Jakub Deml est né en 1878, Bohuslav Reynek quatorze ans plus tard. Les deux poètes sont croyants et, au cours de leur vie, souffrent de la situation politique dans les pays tchèques. Mais ils en souffrent chacun d’une manière très différente. Jakub Deml est connu pour avoir eu de nombreux problèmes avec les contacts sociaux. Les problèmes sont personnels, mais aussi professionnels.[3] Il est vrai que Deml n’est pas toujours responsable de tous les conflits, mais ce qui ne change pas, c’est le nombre de personnes que Deml fait passer de ses amis à ses ennemis. Même Bedřich Fučík, critique littéraire tchèque et ami de Deml, confirme son caractère compliqué : « Deml était un homme fondamentalement bon, mais en même temps bizarrement susceptible à toute critique[4]. »

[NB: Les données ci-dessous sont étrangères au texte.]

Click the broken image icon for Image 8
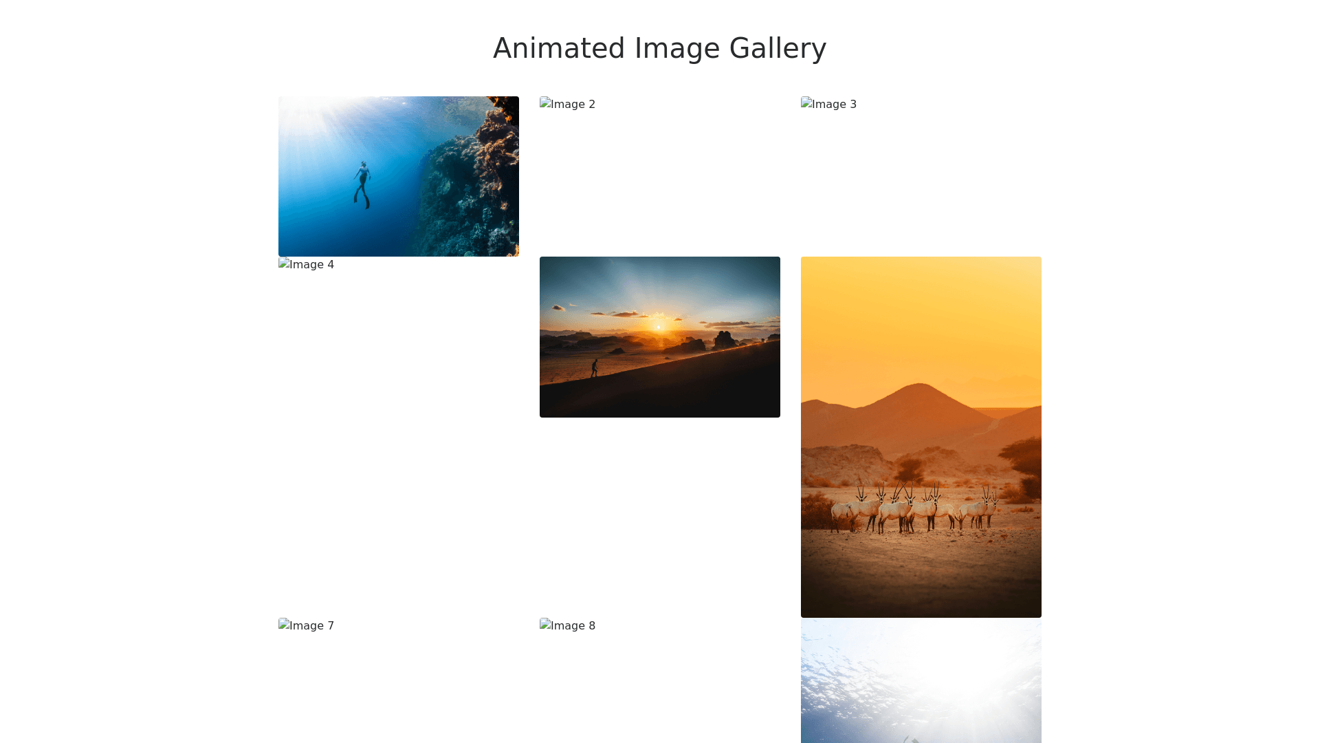The height and width of the screenshot is (743, 1320). coord(545,625)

Deml est aussi en conflit dans tous les systèmes politiques sous lesquels il vit. Il est critique à l’égard du premier président tchécoslovaque, T. G. Masaryk, et pour cette raison, il a des problèmes avec l’administration. En 1945, Deml est accusé de collaboration avec les nazis, mais l’écrivain est libéré de toutes les accusations. Après l’arrivée des communistes au pouvoir, Deml ne peut plus publier. L’Église est poursuivie en Tchécoslovaquie et Deml, en tant que prêtre, l’est aussi.

En revanche, Bohuslav Reynek n’est pas connu pour avoir eu des conflits, il est plutôt un solitaire. Il est francophone et il épouse une poétesse française, Suzanne Renaud. Reynek emmène Suzanne à Petrkov, un petit village de Bohême, où ils vivent loin de leurs amis français. Le poète et sa femme pâtissent tous les deux de cet isolement. L’œuvre poétique de Reynek en souffre également, car le poète, en tant que poète catholique, ne peut plus publier ses recueils à partir de 1948. Ainsi, les deux poètes font l’expérience d’être réduits au silence.

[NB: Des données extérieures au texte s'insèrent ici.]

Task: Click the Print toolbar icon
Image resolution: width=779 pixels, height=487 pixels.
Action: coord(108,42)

Dans la première phase de son travail, dans les années 1920, Reynek est plus apprécié en tant que graphiste qu’en tant que poète, principalement en raison du fait qu’avec ses textes remplis de thèmes religieux, il s’éloigne de toutes les tendances d’avant-garde et de l’ambiance dominée, en Bohême, par le culte d’Apollinaire. Bohuslav Reynek est très proche de l’éditeur tchèque Josef Florian et de son village natal de Stará Říše. Il lui dédie même un poème quand Florian est mourant[5]. Cet éditeur important travaille aussi en étroite collaboration avec Jakub Deml, mais vers 1910[6], ils commencent à avoir des conflits qu’ils ne résolvent jamais.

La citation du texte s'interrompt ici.